2. Authentication: are you you?
SSO is standard, but it is hard to add it to all interfaces. You may add SSO to GitHub and CircleCI in a few clicks. For Kubernetes and databases, depending on how you run them, it will take weeks to configure. In-house tools take weeks or months to develop.
Each of your resources will be in one of these levels. The more, the better, but more expensive to configure and manage.
- Shared password
- Individual users with passwords
- Individual users with passwords + MFA
- Centralized users directory with OpenID or SAML federation
3. Authorization: should you be doing this?
Complexity increases as you add more controls. For example, you could manually add and remove users from ten places. It soon takes a significant portion of your team's time. Automating the provisioning of policies and roles inside all these systems is impossible. Using something like OPA takes a ten people team dedicated to it. Only available to Netflix and other large cos.
Here you can go from everyone with root access to fine-grained roles. What is your level in the authorization scale?
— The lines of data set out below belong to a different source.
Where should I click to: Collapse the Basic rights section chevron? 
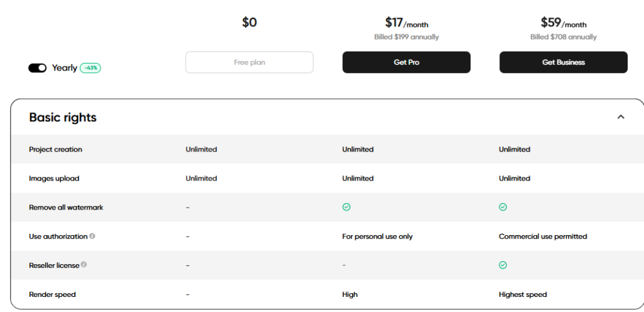[x=621, y=117]
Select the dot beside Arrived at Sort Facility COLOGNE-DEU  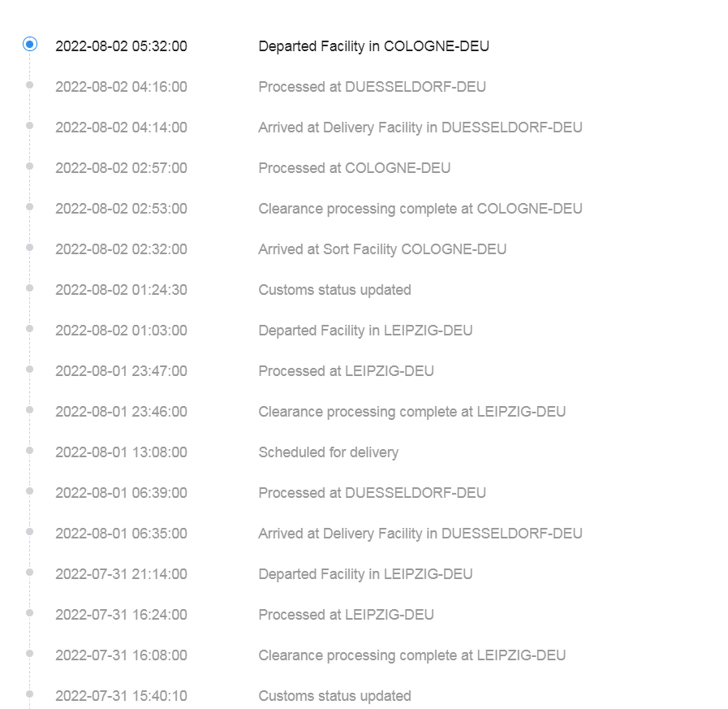point(30,247)
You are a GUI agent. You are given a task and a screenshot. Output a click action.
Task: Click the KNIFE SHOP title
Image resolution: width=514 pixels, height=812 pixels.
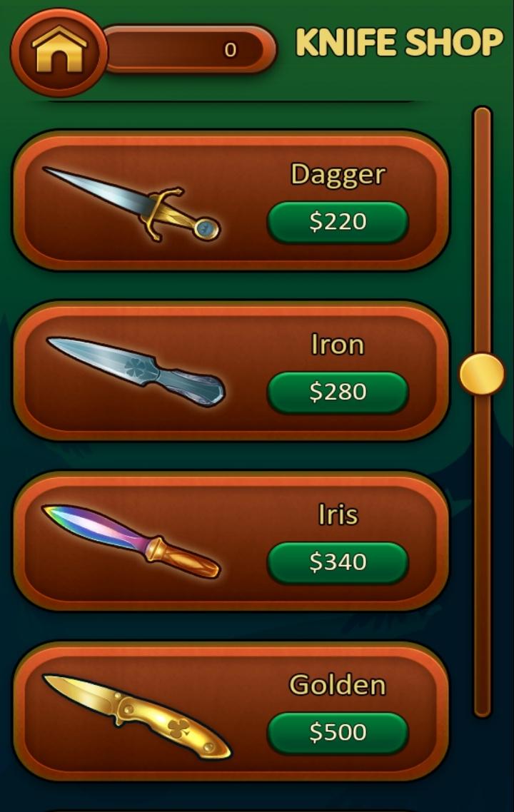coord(399,43)
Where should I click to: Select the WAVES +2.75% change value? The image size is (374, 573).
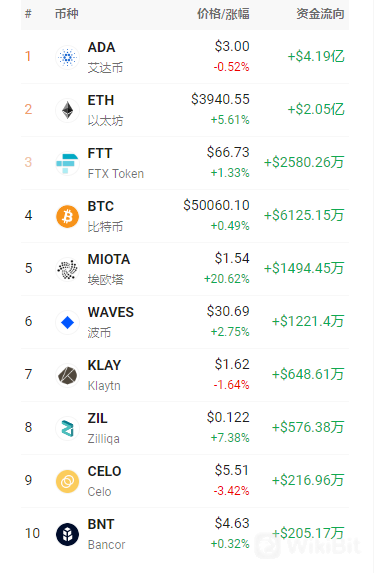pyautogui.click(x=230, y=332)
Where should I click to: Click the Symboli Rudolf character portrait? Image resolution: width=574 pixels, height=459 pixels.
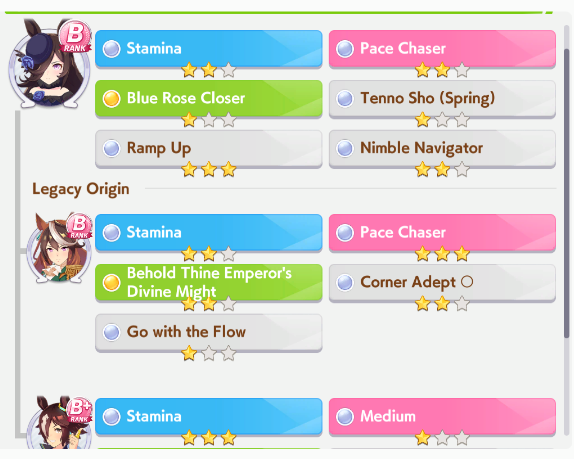pos(59,248)
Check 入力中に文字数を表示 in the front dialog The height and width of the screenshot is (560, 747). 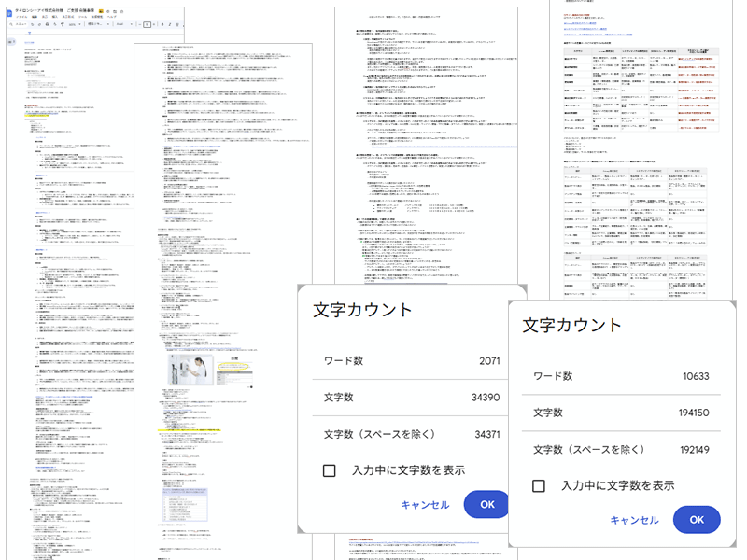click(x=539, y=485)
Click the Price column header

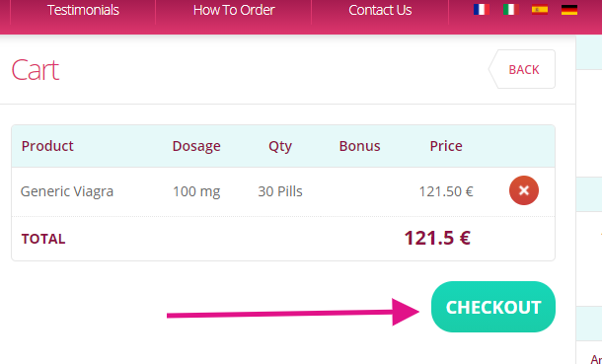point(446,146)
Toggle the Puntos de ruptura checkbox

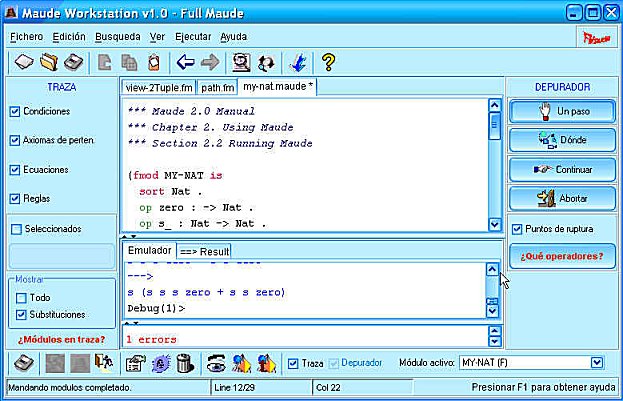pyautogui.click(x=516, y=229)
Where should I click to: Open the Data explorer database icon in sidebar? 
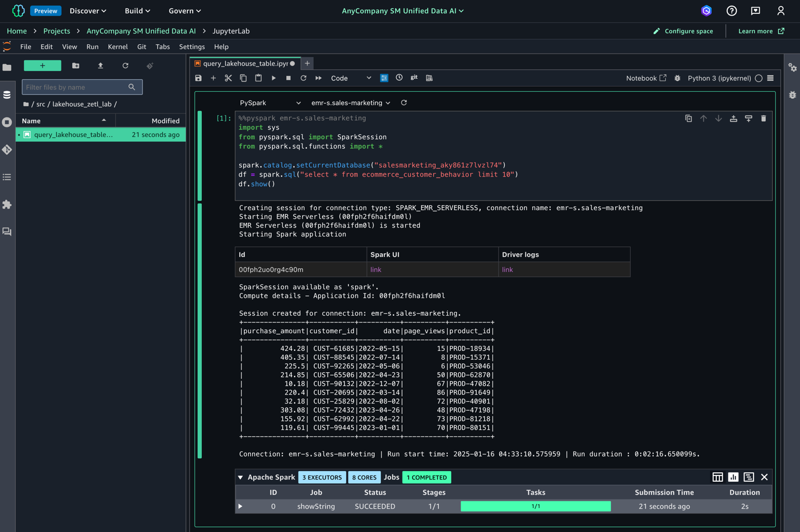pyautogui.click(x=7, y=95)
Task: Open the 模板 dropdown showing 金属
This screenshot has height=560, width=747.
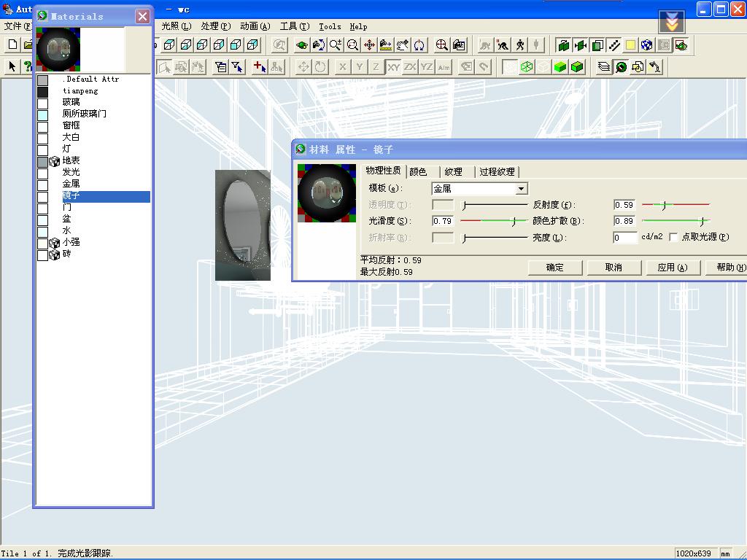Action: click(x=521, y=189)
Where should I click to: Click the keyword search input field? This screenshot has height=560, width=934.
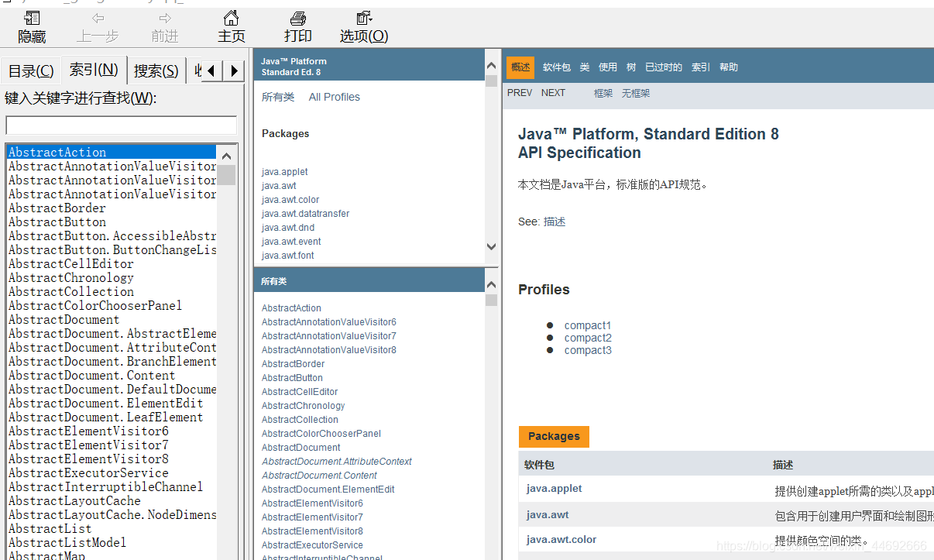pos(121,125)
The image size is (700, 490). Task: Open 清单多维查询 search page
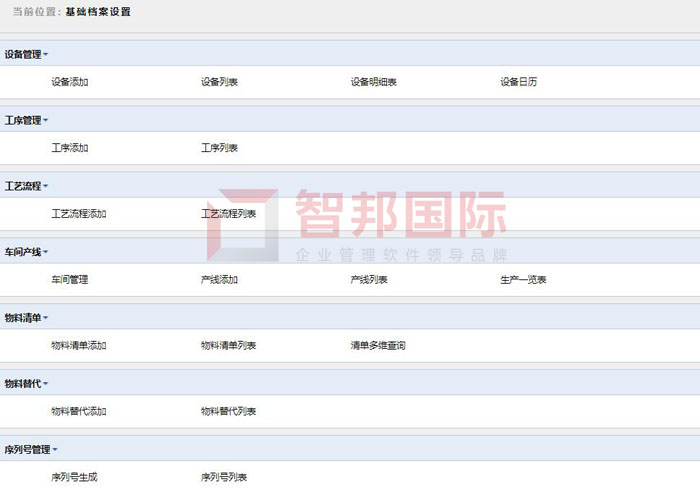pos(377,346)
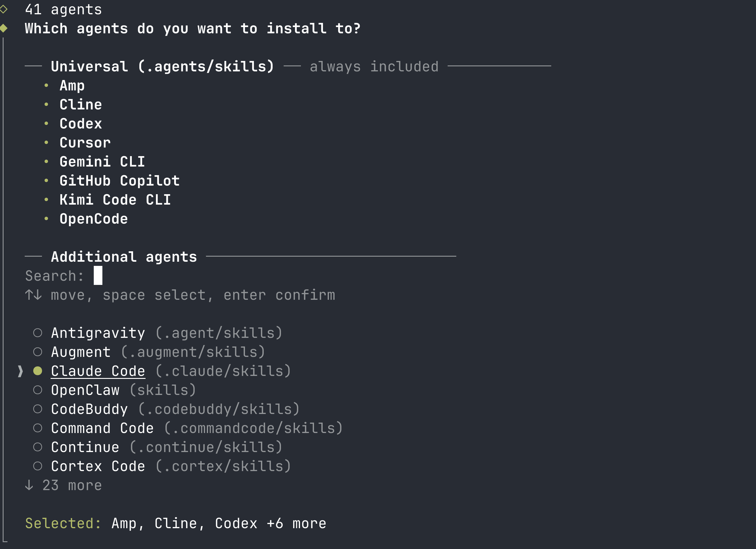Select the Command Code list entry

click(x=102, y=428)
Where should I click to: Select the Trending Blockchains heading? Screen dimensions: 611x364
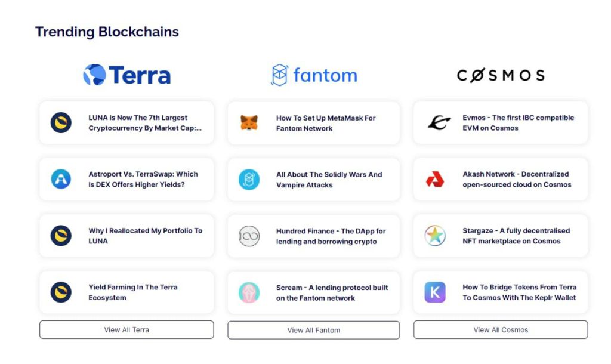pos(107,32)
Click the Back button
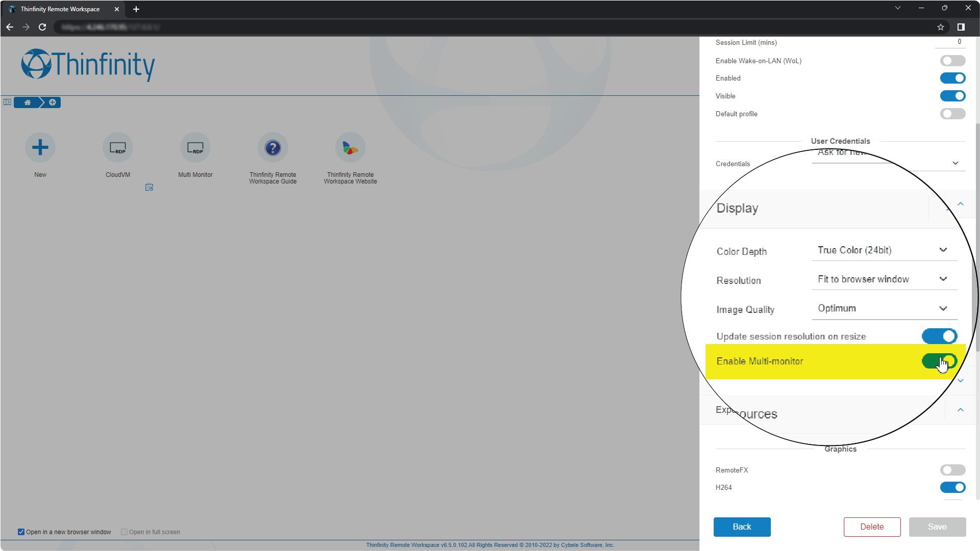Screen dimensions: 980x551 742,527
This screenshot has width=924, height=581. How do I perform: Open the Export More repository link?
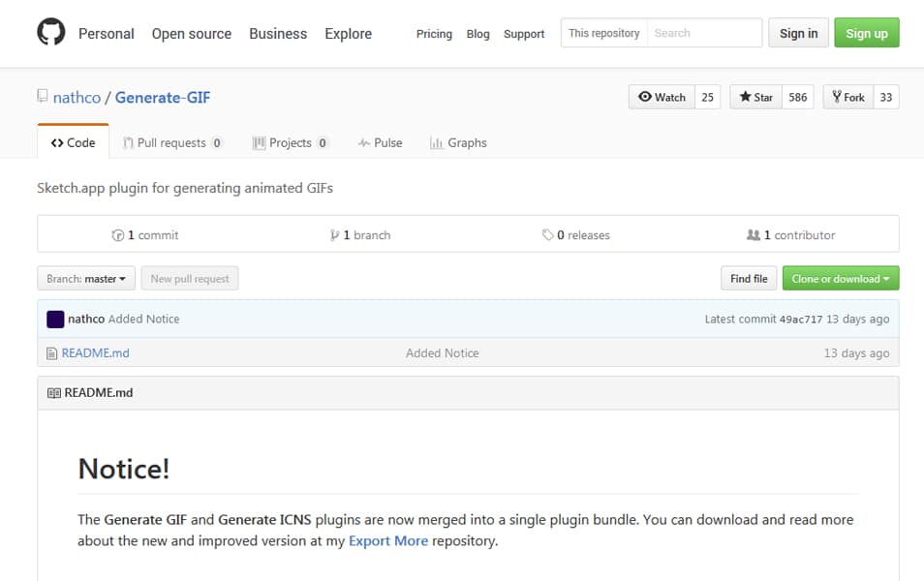pyautogui.click(x=387, y=540)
- Everyone with root access
- Everyone with full access but non-root
- Everyone reads everything, and only leaders can write
- One role per team accessing only their resources
- One role per user with ad-hoc provisioned permissions to resources related to features, incidents, or bugs they are working on
- Time-based grants of access with permissions based on the user context like incidents, bugs
4. Audit: Track who did what, when, where, and why.
Cherry of the cake. After solving the authentication and authorization problems, you have to monitor what is happening to get alerts if anything goes wrong.
Managed services charge a lot for audit, and many tools don't have built-in support. It'll take weeks to months to configure and store Kubernetes API audit trails. But the API is only one piece of the problem. How do you track commands executed inside pods? How about shell commands inside processes of the pods, like the Rails Console. Each layer of the onion has a different resource that needs trails.
When you multiply the number of resources by the complexity of adding each of these features, you understand two things: why the security team couldn't answer you and why many times, the default solution is to block access.